------ Exercise material ------
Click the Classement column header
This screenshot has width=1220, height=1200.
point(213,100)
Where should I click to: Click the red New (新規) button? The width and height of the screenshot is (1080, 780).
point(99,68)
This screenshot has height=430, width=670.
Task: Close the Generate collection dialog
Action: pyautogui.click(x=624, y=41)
------
Requirement – Give back exactly the lines running from the line that has "Where should I" to the end of the entries above.

Exercise answer –
Where should I click to: Click the red New (新規) button? The width and height of the screenshot is (1080, 780).
point(99,68)
This screenshot has height=430, width=670.
Task: Close the Generate collection dialog
Action: pyautogui.click(x=624, y=41)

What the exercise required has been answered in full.